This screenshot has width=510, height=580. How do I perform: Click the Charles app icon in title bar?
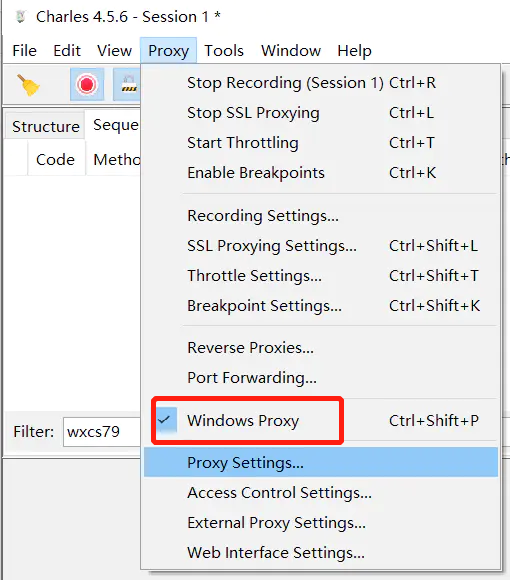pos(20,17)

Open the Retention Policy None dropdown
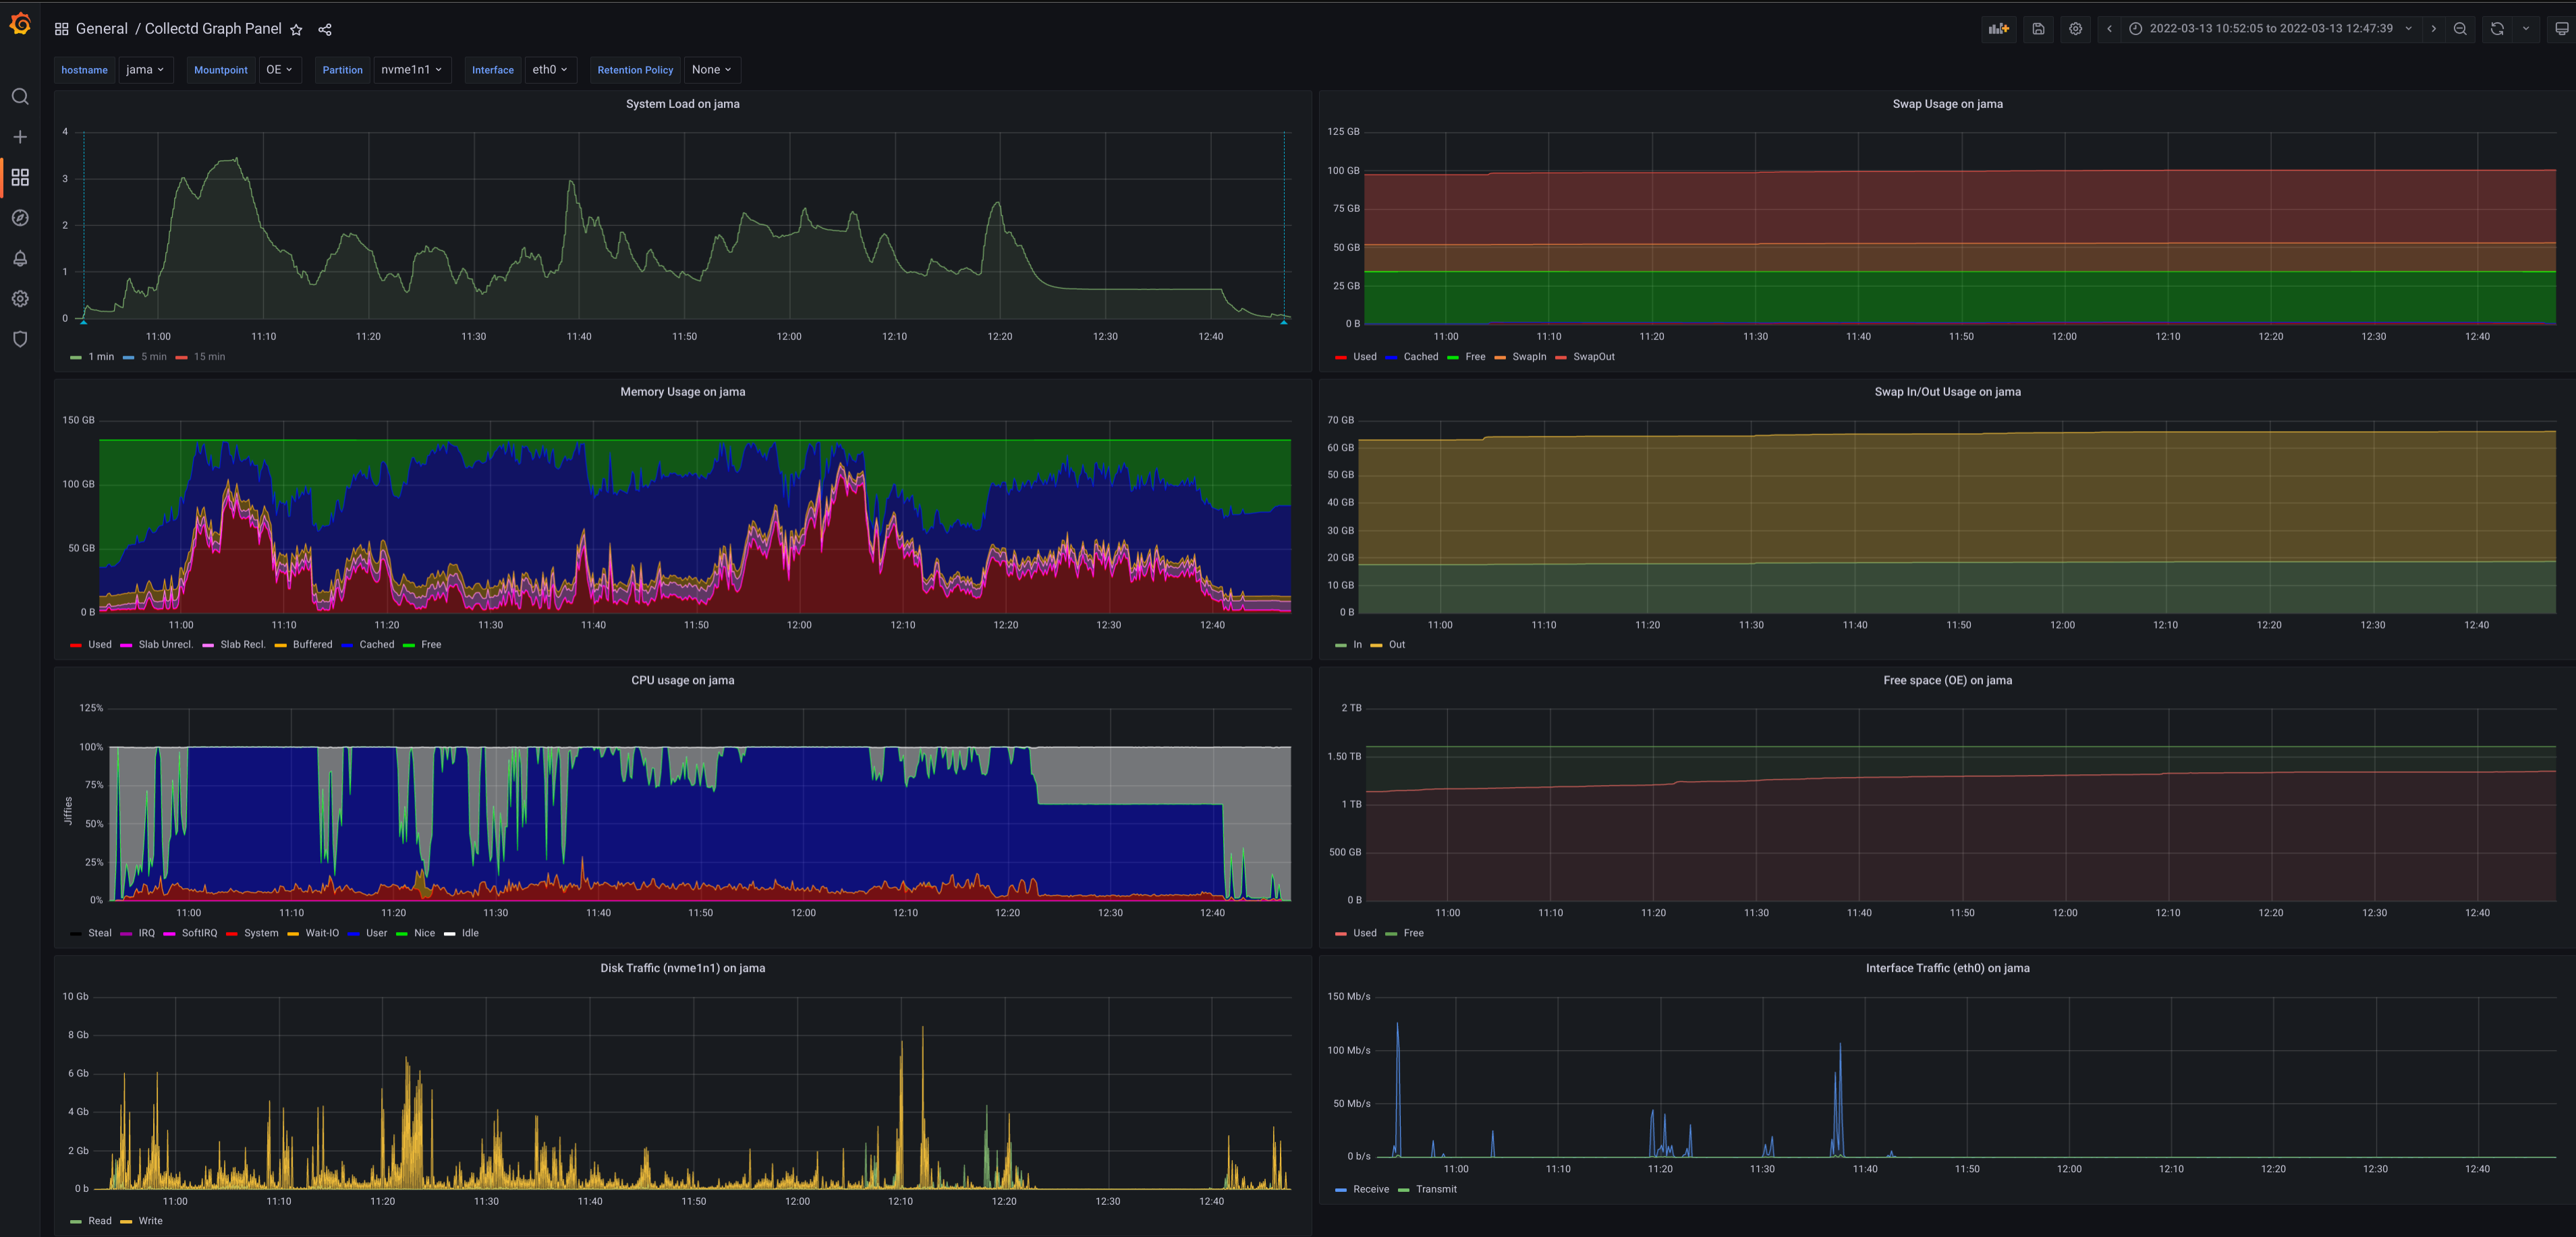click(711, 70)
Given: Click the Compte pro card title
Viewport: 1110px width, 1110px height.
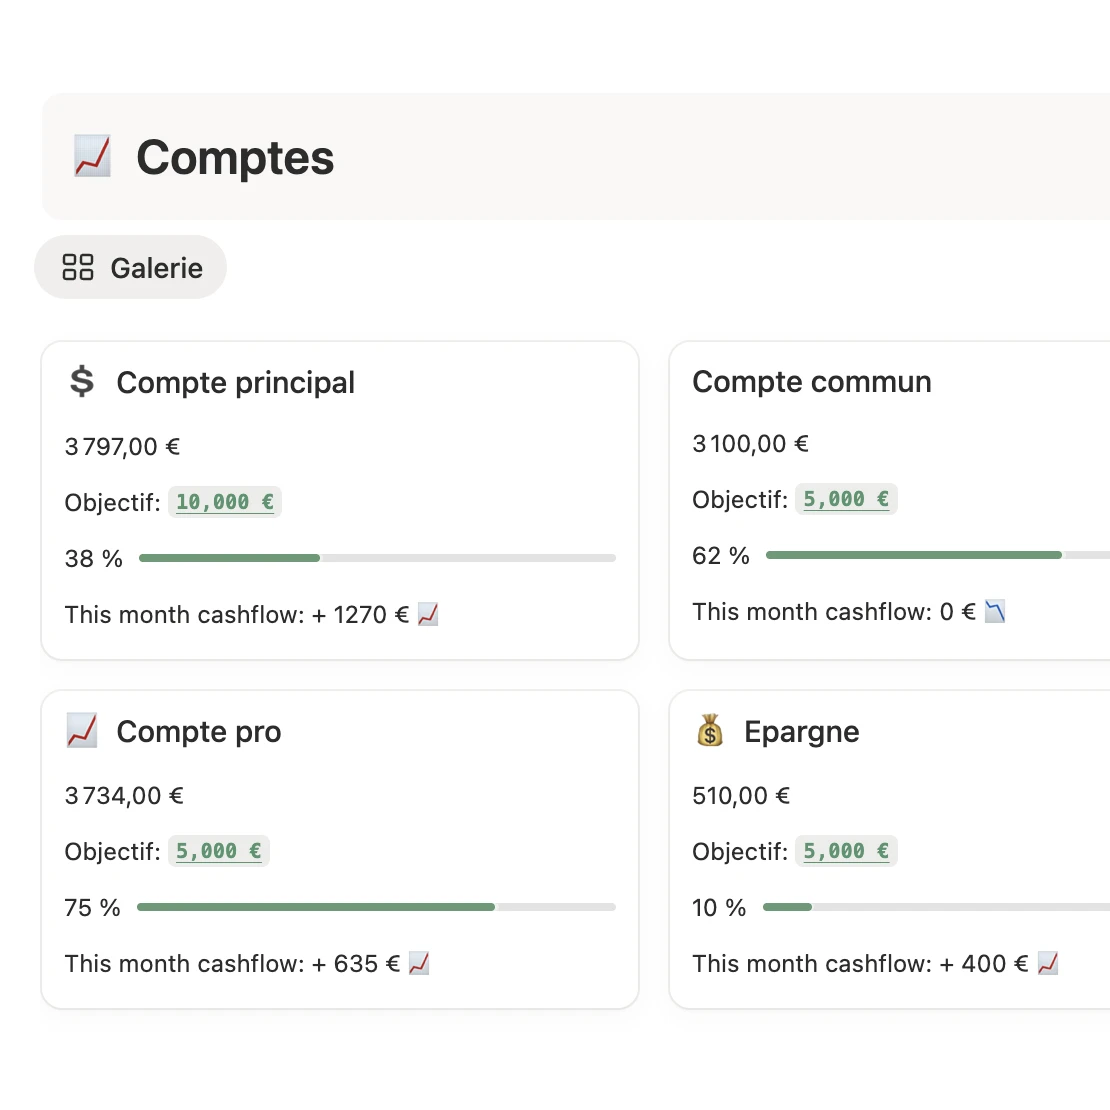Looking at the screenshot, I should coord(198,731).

- **PROBLEM TO WORK ON**
Turn the records above into a numbered list with one line per item, skipping blank lines. Leave the pictures out of your answer.

- **RESULT**
1. This screenshot has width=510, height=580. How do I perform: Click the Charles app icon in title bar?
2. pos(20,17)
3. Open the Retention Policy None dropdown
4. click(711, 70)
5. Given: Click the Compte pro card title
6. Viewport: 1110px width, 1110px height.
7. Looking at the screenshot, I should coord(198,731).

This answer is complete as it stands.